Künstliche Intelligenz schreibt Blogbeiträge, beantwortet Kundenanfragen im Minutentakt und senkt die Kosten für die Content-Produktion drastisch. Was in der Theorie wie der finale Sieg der Effizienz aussieht, entpuppt sich in der unternehmerischen Praxis zunehmend als juristisches Minenfeld.
Zwei aktuelle Urteile deutscher Gerichte zeigen unmissverständlich, dass die Verantwortung für die Richtigkeit maschinell generierter Inhalte immer beim menschlichen Betreiber liegt. Wer falsche Informationen verbreitet, riskiert nicht nur kostspielige Abmahnungen, sondern den Verlust der geschäftlichen Glaubwürdigkeit.
Inhalt
Aktuelle Urteile weisen auf Haftung für KI-Inhalte hin
Die Vorstellung, man könne die Schuld für Falschaussagen einfach auf ein „technisches Phänomen“ wie das Halluzinieren von KI-Modellen schieben, ist juristisch hinfällig. Zumindest in Deutschland gibt es inzwischen erste Urteile, die wegweisend sein dürften. Das Oberlandesgericht Hamm hat mit einem Urteil gegen eine Schönheitsklinik (Az.: 4 UKl 3/25) einen klaren Präzedenzfall geschaffen.
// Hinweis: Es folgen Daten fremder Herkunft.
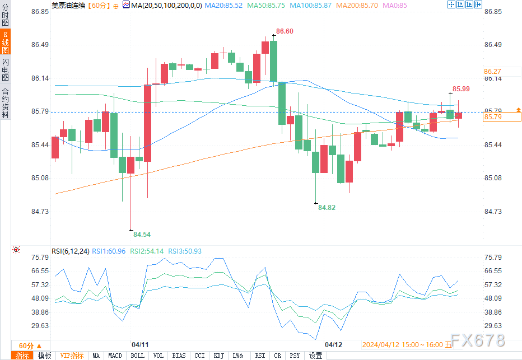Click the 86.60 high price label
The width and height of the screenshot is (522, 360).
(x=285, y=31)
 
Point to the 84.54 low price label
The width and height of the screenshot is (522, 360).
(x=142, y=235)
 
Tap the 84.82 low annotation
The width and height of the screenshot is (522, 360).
(x=327, y=207)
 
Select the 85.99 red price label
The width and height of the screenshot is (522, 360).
(x=461, y=88)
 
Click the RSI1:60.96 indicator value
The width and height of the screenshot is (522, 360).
(x=109, y=251)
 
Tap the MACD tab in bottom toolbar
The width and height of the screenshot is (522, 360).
(x=115, y=356)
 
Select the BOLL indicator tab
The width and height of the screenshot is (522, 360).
(x=137, y=356)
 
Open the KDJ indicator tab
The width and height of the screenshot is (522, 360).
(x=218, y=356)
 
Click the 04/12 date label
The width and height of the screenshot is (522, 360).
(x=333, y=345)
Im konkreten Szenario hatte ein auf der Website integrierter Chatbot Kundenanfragen automatisiert beantwortet. Dabei erfand die Software kurzerhand medizinische Qualifikationen für die geschäftsführenden Ärzte. Sie deklarierte diese als Fachärzte für Disziplinen, für die die Mediziner im realen Leben keine Zulassung besaßen. Die Klinik wurde daraufhin von Verbraucherschützern abgemahnt. Der Fall landete vor Gericht.
Die Argumentation der Verteidigung, man habe das System schließlich mit korrekten Daten gefüttert und könne für das unvorhersehbare Eigenleben der KI nichts, ließen die Richter nicht gelten. Das OLG Hamm stufte die automatisierten Antworten als irreführende geschäftliche Handlung ein. Entscheidend für die unternehmerische Praxis ist folgende richterliche Erkenntnis: Die Verantwortung für unstreitige Falschangaben verbleibt vollumfänglich beim Betreiber, selbst wenn die zugrunde liegende Datenbasis fehlerfrei war.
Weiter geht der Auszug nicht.